On reading some of the posts in this thread I get the impression that some poster might not, perhaps, have fully thought through what they are saying or suggesting. “If you buy more of something you expect it at a cheaper price” for example – try not changing your insurance company for 10 years and then see how much more you are paying than a new customer. And you will come across plenty of examples in supermarkets where a discounted item (say normally £1.50 reduced to £1.00) makes it cheaper to buy two of those than the larger box with twice as much product that is still selling for its RRP of £2.50.


I also read “The more 'mainstream' split ticketing becomes the more the RDG will look to close it down.” And how are they going to do that, pray tell? To take Graham’s example of an anytime BRI PAD costing £224.20 whilst splitting at DID costs £137.30, a saving of £87.10. Now, “they” could say that you have to leave the station and come back in again to get the second half of your split validated and, whilst that would certainly put an obstacle in the way of splitting, I doubt that I am alone in being quite happy to wait half an hour or so at DID for the next train. But how would it go down with each party? The TOC wouldn’t like it because it didn’t increase their revenue, the passenger wouldn’t like it because it pointlessly increased their journey times, and the only people that would be happy would be those who sell tea and coffee on DID station (akin to the Swindon refreshment break if old, perhaps...)

And when I think about it, there are many pitfalls in going back to the flat rate per mile too. There are 118 miles between Bristol and Paddington. It is also 118 miles from Llangammarch to Uttoxeter, or from Severn Tunnel Junction to Fratton, or from Southport to Poppleton. Are you sure the market would bear exactly the same price for all of them? I’m not...

And I'm also glad I'm not called Keith Williams... ;)


Title: Re: Trainline introduces split ticketing to help rail passengers save money
Post by: Robin Summerhill on January 13, 2020, 03:23:01 pm
A further thought struck me after yesterday's epistle, especially over market pricing (eg day returns Oxford to Banbury and Banbury to Oxford being different even 60 years ago), and the highly worthwhile Didcot split. And in addition, on one of the Meet the Manager threads with Mark Hopwood just lately, him mentioning bouyant sales to Didcot, and someone tongue in cheek asking whether that was because people wanted to go to Didcot or if the bouyant sales were caused by split ticketing.

If split ticketing goes more mainstream and even more sales to and from Didcot take place, TOC's algorithms should pick this up (and if they haven't got any algorithms they are missing a trick..). This could easily result in the view being taken that more brass could be prised out of people's pockets going to a "popular" destination like Didcot and, for example, you may then find the price of the unregulated fares to and from that idyllic spot in the Oxfordshore countryside start to increase disproportionately.

*Provided data:*
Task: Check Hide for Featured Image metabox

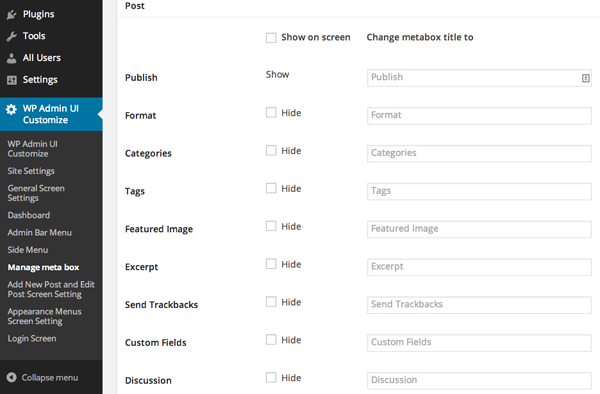Action: (x=271, y=226)
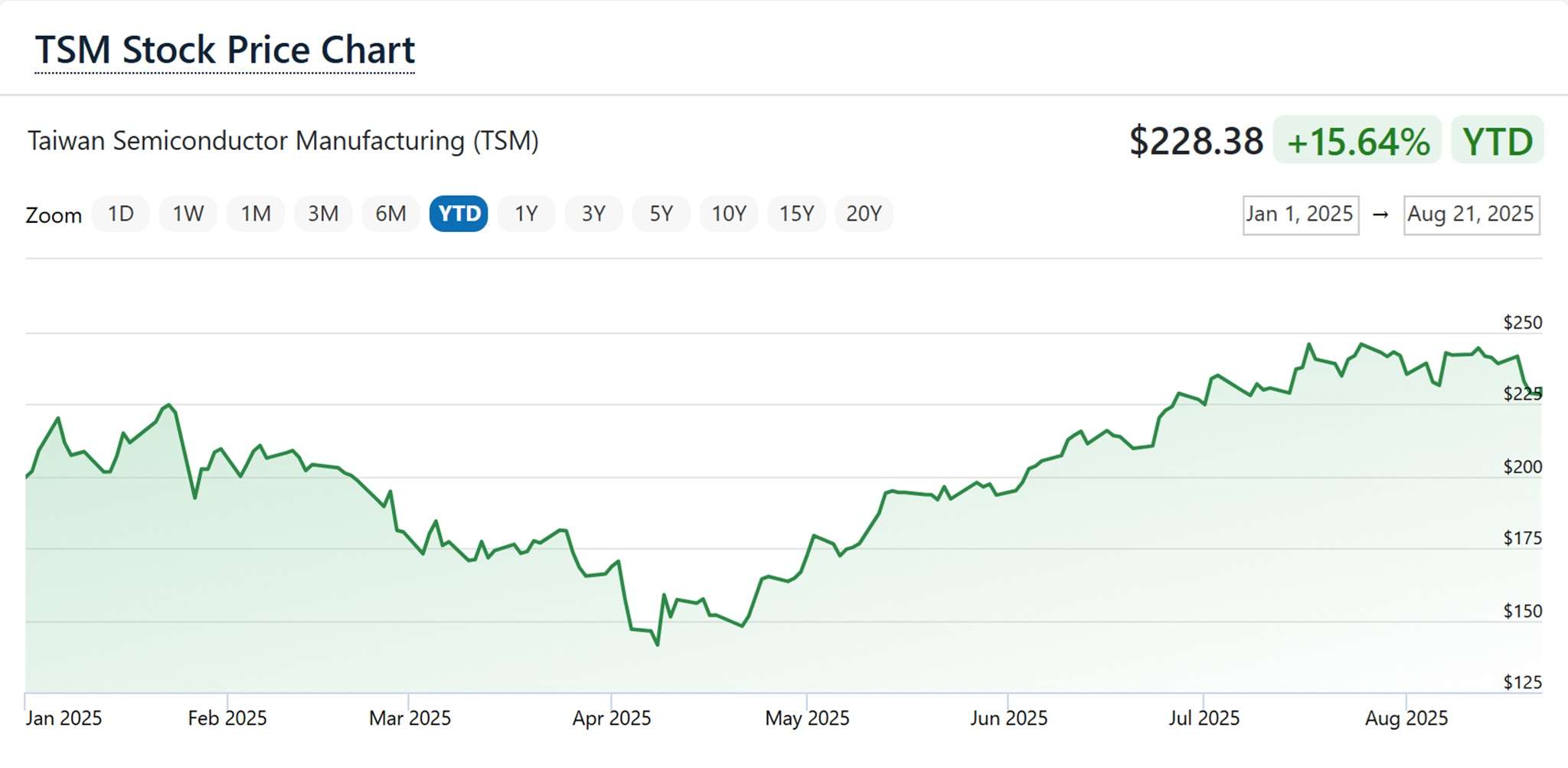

*Set tasks:*
A – Can you extract the part of the forum post on split ticketing starting with "And when I think" and going on through "them? I’m not...", word for word?
B – How would the forum post on split ticketing go on after its last sentence? Continue it from there.
The data has no connection to the forum post on split ticketing.

*Results for the exercise:*
A –
And when I think about it, there are many pitfalls in going back to the flat rate per mile too. There are 118 miles between Bristol and Paddington. It is also 118 miles from Llangammarch to Uttoxeter, or from Severn Tunnel Junction to Fratton, or from Southport to Poppleton. Are you sure the market would bear exactly the same price for all of them? I’m not...

B –
Perhaps we should start a campaign for split ticketing to be reserved for the "well informed few..." ;)


Title: Re: Trainline introduces split ticketing to help rail passengers save money
Post by: bignosemac on January 13, 2020, 04:19:45 pm
But even then before that was introduced (c.1964 IIRC) there were anomalies with discounted tickets, one of which was described in Gerry Fiennes’ books when he got a complaint about it. That was a day return from Oxford to Banbury costing 7s/6d whilst a day return in the opposite direction cost 7s/9d. Quite simply, more people in Banbury wanted daytrips to Oxford than people in Oxford wanted day trips to Banbury, so the railway charged more to the Oxford-bound day trippers.

Such differences are still around today on some flows, particularly in the former NSE area. For example, an Off Peak Day Return from Barnham to London Terminals is £35.40. In the other direction it is £32.40.


Title: Re: Trainline introduces split ticketing to help rail passengers save money
Post by: Celestial on January 13, 2020, 09:03:04 pm
And in addition, on one of the Meet the Manager threads with Mark Hopwood just lately, him mentioning bouyant sales to Didcot, and someone tongue in cheek asking whether that was because people wanted to go to Didcot or if the bouyant sales were caused by split ticketing.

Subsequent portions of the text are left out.